▶ TEXT PROVIDED:

......

On 04/05/16 13:37, Wilco Dijkstra wrote:
> I can't get any of these to work... Not only do I get a large number of collisions and duplicated
> code between these patches, when I try to resolve them, all I get is crashes whenever I try
> to use sqrt (even rsqrt stopped working). Do you have a patchset that applies cleanly so I can
> try all approximation routines?

Hi, Wilco.

The original patches should be independent of each other, so indeed they 
duplicate code.

This patch suite should be suitable for testing.

HTH

-- 
Evandro Menezes


[-- Attachment #2: 0003-Emit-division-using-the-Newton-series.patch --]
[-- Type: text/x-patch, Size: 11600 bytes --]

From cbc2b62f7df5c3e2fef2a24157b1bdd1a6de191b Mon Sep 17 00:00:00 2001
From: Evandro Menezes <e.menezes@samsung.com>
Date: Mon, 4 Apr 2016 14:02:24 -0500
Subject: [PATCH 3/3] Emit division using the Newton series

2016-04-04  Evandro Menezes  <e.menezes@samsung.com>
            Wilco Dijkstra <Wilco.Dijkstra@arm.com>

gcc/
	* config/aarch64/aarch64-tuning-flags.def
	* config/aarch64/aarch64-protos.h
	(tune_params): Add new member "approx_div_modes".

......

[Records from a collection]
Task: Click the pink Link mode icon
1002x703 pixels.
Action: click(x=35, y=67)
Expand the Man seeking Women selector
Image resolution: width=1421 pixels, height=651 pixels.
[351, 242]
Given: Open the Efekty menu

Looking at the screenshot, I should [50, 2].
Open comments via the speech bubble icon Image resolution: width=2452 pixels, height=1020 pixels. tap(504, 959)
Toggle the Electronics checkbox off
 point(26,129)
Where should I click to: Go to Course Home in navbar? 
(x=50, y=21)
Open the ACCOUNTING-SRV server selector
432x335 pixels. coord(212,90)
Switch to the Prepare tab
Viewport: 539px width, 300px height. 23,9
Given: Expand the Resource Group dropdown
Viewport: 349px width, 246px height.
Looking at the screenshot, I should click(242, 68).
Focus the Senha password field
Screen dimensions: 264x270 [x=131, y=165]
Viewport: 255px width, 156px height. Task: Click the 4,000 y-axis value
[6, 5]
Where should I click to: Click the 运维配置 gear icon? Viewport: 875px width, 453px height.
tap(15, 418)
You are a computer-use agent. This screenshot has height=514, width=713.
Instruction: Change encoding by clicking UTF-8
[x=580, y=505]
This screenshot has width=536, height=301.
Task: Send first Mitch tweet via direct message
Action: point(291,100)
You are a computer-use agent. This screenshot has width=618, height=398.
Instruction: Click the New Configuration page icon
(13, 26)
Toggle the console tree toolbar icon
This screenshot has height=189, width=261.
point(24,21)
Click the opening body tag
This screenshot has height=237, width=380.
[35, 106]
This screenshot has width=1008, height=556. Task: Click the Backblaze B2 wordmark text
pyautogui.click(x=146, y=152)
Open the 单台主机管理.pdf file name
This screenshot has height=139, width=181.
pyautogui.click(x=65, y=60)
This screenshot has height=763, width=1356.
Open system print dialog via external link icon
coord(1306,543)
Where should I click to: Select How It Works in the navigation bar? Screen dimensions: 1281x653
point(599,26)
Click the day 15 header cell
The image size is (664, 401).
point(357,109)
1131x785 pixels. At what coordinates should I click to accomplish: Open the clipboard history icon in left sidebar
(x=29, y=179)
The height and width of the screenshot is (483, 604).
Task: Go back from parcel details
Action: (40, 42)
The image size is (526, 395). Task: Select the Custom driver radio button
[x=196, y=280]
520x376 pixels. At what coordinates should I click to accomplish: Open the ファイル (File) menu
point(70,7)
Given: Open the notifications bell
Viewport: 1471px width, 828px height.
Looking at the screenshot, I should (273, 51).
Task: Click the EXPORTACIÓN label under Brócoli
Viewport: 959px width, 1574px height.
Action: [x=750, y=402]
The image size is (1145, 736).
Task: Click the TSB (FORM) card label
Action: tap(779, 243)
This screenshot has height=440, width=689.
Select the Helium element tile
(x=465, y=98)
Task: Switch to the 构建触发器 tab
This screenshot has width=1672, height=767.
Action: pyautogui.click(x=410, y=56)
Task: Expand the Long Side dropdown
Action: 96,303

......

▶ WHAT TO WORK ON:
1/ In the mailing-list message, what is the subject line of the attached patch?
2/ Transcribe the listing word for word, from its first line to the line with "Looking at the screenshot, I should [50, 2].".

▶ RESULTS FOR EACH TASK:
1/ [PATCH 3/3] Emit division using the Newton series

2/
Task: Click the pink Link mode icon
1002x703 pixels.
Action: click(x=35, y=67)
Expand the Man seeking Women selector
Image resolution: width=1421 pixels, height=651 pixels.
[351, 242]
Given: Open the Efekty menu

Looking at the screenshot, I should [50, 2].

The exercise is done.